自分が女子として周りに受け入れられていくごとに奈々たちの視線を思い出すとともに、 元男子で女子をいじめてきた自分が女子として受け入れられてしまうことへの申し訳さと、 いつか元男子であったことが分かって気持ち悪がられるのではないかという恐怖心に明は苛まれることになる……。

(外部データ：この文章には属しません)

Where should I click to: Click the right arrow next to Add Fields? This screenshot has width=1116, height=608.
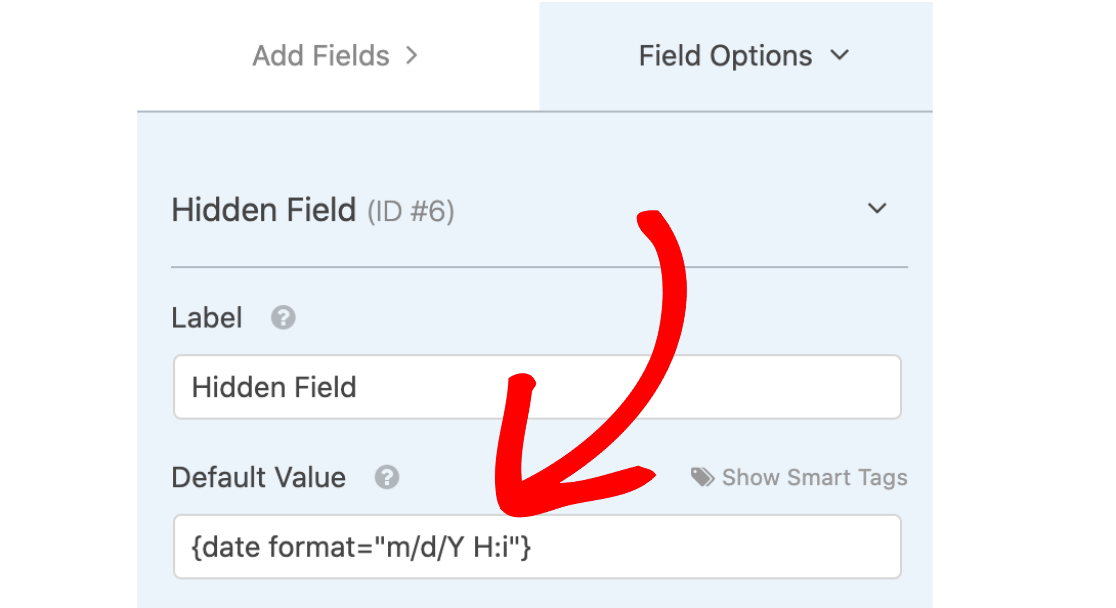pos(411,56)
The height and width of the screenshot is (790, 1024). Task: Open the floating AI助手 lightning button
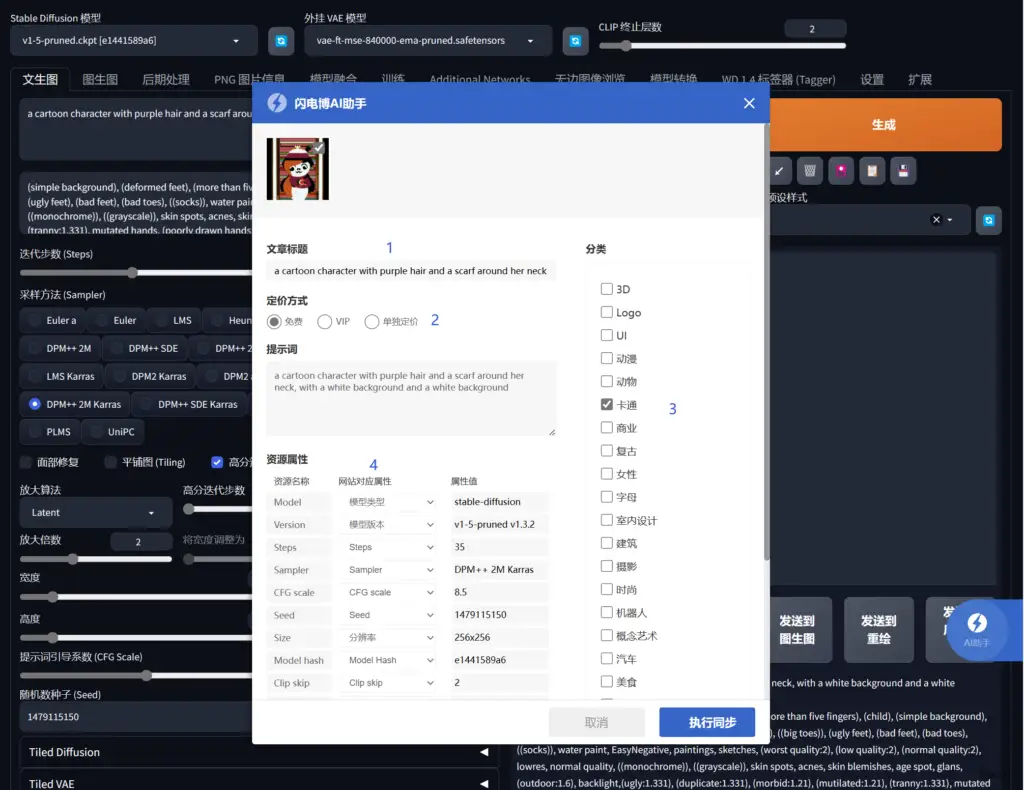(976, 629)
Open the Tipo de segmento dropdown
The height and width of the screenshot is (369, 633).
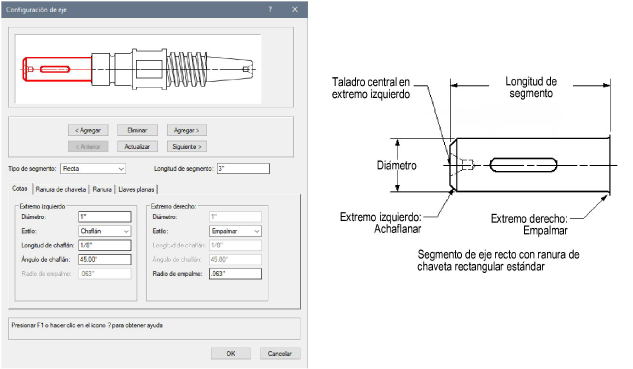93,169
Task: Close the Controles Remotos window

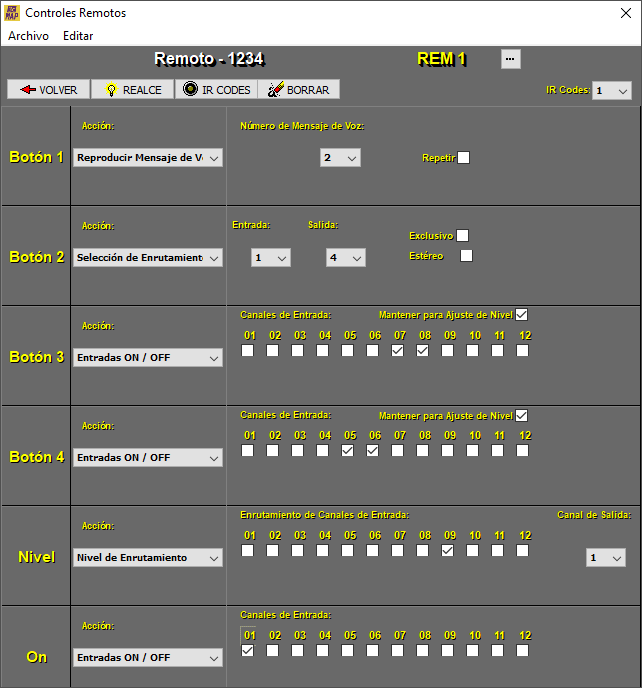Action: (x=618, y=13)

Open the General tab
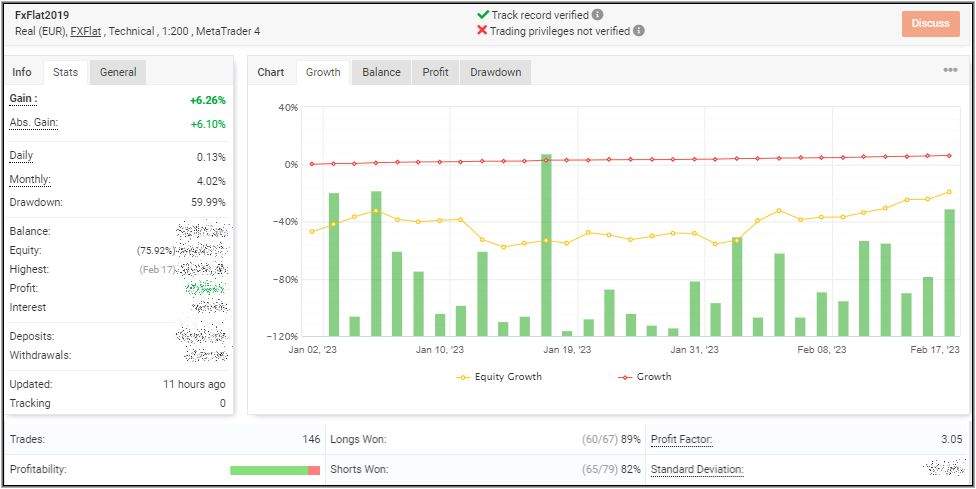pyautogui.click(x=118, y=72)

この明と瑠海を中心とした周りの人間関係と、前の学校の奈々らとの関係性の中に生まれる、TSF独特の要素が絡んだヒューマンドラマがこの作品の魅力の一つだ。 瑠海との関係性がこの後どのように変化していくかと、転校後関わることはないが明の心の中に深く潜んでいる奈々との関係性がどのように精算されるのか、今後の展開のキーの一つになるだろう。

女の子としての自分の受け入れ

前項の話が人間関係から生まれる外向きのヒューマンドラマとしたら、 「明が女の子としての自分を受け入れる過程での葛藤」は明の内面の話になるだろうか(もちろんその二つは深く関連しあっているので簡単に外向き・内面と二項的に対置できるものではないが)。

最初、明は2度と男に戻れないという事実を受け入れられず、女の子らしくすることを一切拒否しようとする。 だが瑠海を中心にクラスで女子として受け入れられていくとともに、 明も少しずつ自ら女の子らしい格好をしようという意図が芽生えてくる。

しかし、明が男の子だった頃を当然知っており、当初女の子らしい格好をすることを全力で拒否していた明を見ている母親は、 明が女の子らしい格好をしていることを友達付き合いで仕方なく嫌々やっているものだと思い、明に無理しなくていいと伝えようとする。

『オレが私になるまで』1巻第10話より

これだけなら転換後の性別を葛藤しながらも徐々に受け入れつつある子と、 子のために元の性別のまま生きていけるようにと願う親とのすれ違いと、 それを乗り越えようとする本人というシリアスTSFにありがちな(というほどシリアスTSF作品は多くないが、少なくともこの設定において素直な)展開なのだが、 ただ母親に伝えづらいというだけでなく、明本人の中にもそれを伝えづらい理由があり……。

『オレが私になるまで』4巻第41話より

可愛い格好をしたいけど、元の性別としての自分もまだあって、 生まれた時から自分を一番身近で見てきた母親にそれを伝えたら、それこそ本当に自分が変わってしまうんじゃないかという恐怖感。

もちろん僕自身がこれと全く同じような経験をしたことはないのだが、 でもそれを一番身近な人に口に出してしまうことで何かが決定的に変わってしまうような怖さは、自分にもわかるような気がする。 そういう微妙な心境をうまく表している良いシーンだと思った。

まとめ

ここで紹介しなかったが物語上重要な役割を果たしている要素・登場人物はまだまだ沢山ある。 TSFと言われるとちょっとマニアックなジャンルに思われて手を伸ばしづらく感じている人もいるかもしれないが、人間の内面の葛藤と人間関係を描くヒューマンドラマが好きな人なら楽しめるシリアスTSF作品はあると思う。 その中でも王道的な(と僕が思う)この作品を、もし興味を持った方がいれば手に取ってみてもらえたらとても嬉しい。